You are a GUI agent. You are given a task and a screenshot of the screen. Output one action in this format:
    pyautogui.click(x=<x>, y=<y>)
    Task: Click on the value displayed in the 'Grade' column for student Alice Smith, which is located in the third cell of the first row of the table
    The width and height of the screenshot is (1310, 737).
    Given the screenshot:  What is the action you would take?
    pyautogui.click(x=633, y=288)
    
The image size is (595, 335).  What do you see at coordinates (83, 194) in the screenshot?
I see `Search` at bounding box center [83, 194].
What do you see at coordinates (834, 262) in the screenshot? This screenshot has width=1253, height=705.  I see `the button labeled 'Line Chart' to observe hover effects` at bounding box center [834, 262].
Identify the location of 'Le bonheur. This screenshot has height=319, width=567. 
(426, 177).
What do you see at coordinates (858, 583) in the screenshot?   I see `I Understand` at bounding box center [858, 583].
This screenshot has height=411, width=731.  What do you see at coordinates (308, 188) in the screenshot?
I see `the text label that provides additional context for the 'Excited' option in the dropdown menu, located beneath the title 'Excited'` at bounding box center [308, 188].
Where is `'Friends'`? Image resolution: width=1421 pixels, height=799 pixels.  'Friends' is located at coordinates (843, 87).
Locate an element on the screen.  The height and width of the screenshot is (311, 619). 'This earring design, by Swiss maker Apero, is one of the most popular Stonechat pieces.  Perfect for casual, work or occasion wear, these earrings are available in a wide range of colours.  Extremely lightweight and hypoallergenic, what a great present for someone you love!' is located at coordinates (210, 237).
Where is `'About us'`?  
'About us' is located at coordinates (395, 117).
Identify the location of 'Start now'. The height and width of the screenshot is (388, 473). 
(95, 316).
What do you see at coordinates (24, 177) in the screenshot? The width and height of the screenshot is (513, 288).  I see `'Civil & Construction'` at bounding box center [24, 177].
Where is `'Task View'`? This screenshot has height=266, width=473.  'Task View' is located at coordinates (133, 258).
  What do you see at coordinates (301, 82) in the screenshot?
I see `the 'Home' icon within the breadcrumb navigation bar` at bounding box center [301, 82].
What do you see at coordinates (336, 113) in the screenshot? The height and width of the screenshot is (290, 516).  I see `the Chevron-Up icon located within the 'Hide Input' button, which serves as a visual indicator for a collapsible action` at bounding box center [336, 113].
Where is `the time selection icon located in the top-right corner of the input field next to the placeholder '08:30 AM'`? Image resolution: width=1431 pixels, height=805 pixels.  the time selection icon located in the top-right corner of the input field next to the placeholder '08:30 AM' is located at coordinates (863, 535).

◇ ◇ ◇ ◇ ◇

■ **To be done**
Reproduce all of the lines above word for word, without altering, omitting, or reordering anything.

■ **Exercise result**
You are a GUI agent. You are given a task and a screenshot of the screen. Output one action in this format:
    pyautogui.click(x=<x>, y=<y>)
    Task: Click on the value displayed in the 'Grade' column for student Alice Smith, which is located in the third cell of the first row of the table
    The width and height of the screenshot is (1310, 737).
    Given the screenshot:  What is the action you would take?
    pyautogui.click(x=633, y=288)
    
The image size is (595, 335).  What do you see at coordinates (83, 194) in the screenshot?
I see `Search` at bounding box center [83, 194].
What do you see at coordinates (834, 262) in the screenshot? This screenshot has width=1253, height=705.  I see `the button labeled 'Line Chart' to observe hover effects` at bounding box center [834, 262].
Identify the location of 'Le bonheur. This screenshot has height=319, width=567. 
(426, 177).
What do you see at coordinates (858, 583) in the screenshot?   I see `I Understand` at bounding box center [858, 583].
This screenshot has height=411, width=731.  What do you see at coordinates (308, 188) in the screenshot?
I see `the text label that provides additional context for the 'Excited' option in the dropdown menu, located beneath the title 'Excited'` at bounding box center [308, 188].
Where is `'Friends'`? Image resolution: width=1421 pixels, height=799 pixels.  'Friends' is located at coordinates (843, 87).
Locate an element on the screen.  The height and width of the screenshot is (311, 619). 'This earring design, by Swiss maker Apero, is one of the most popular Stonechat pieces.  Perfect for casual, work or occasion wear, these earrings are available in a wide range of colours.  Extremely lightweight and hypoallergenic, what a great present for someone you love!' is located at coordinates (210, 237).
Where is `'About us'`?  
'About us' is located at coordinates (395, 117).
Identify the location of 'Start now'. The height and width of the screenshot is (388, 473). 
(95, 316).
What do you see at coordinates (24, 177) in the screenshot? The width and height of the screenshot is (513, 288).  I see `'Civil & Construction'` at bounding box center [24, 177].
Where is `'Task View'`? This screenshot has height=266, width=473.  'Task View' is located at coordinates (133, 258).
  What do you see at coordinates (301, 82) in the screenshot?
I see `the 'Home' icon within the breadcrumb navigation bar` at bounding box center [301, 82].
What do you see at coordinates (336, 113) in the screenshot? The height and width of the screenshot is (290, 516).  I see `the Chevron-Up icon located within the 'Hide Input' button, which serves as a visual indicator for a collapsible action` at bounding box center [336, 113].
Where is `the time selection icon located in the top-right corner of the input field next to the placeholder '08:30 AM'`? Image resolution: width=1431 pixels, height=805 pixels.  the time selection icon located in the top-right corner of the input field next to the placeholder '08:30 AM' is located at coordinates (863, 535).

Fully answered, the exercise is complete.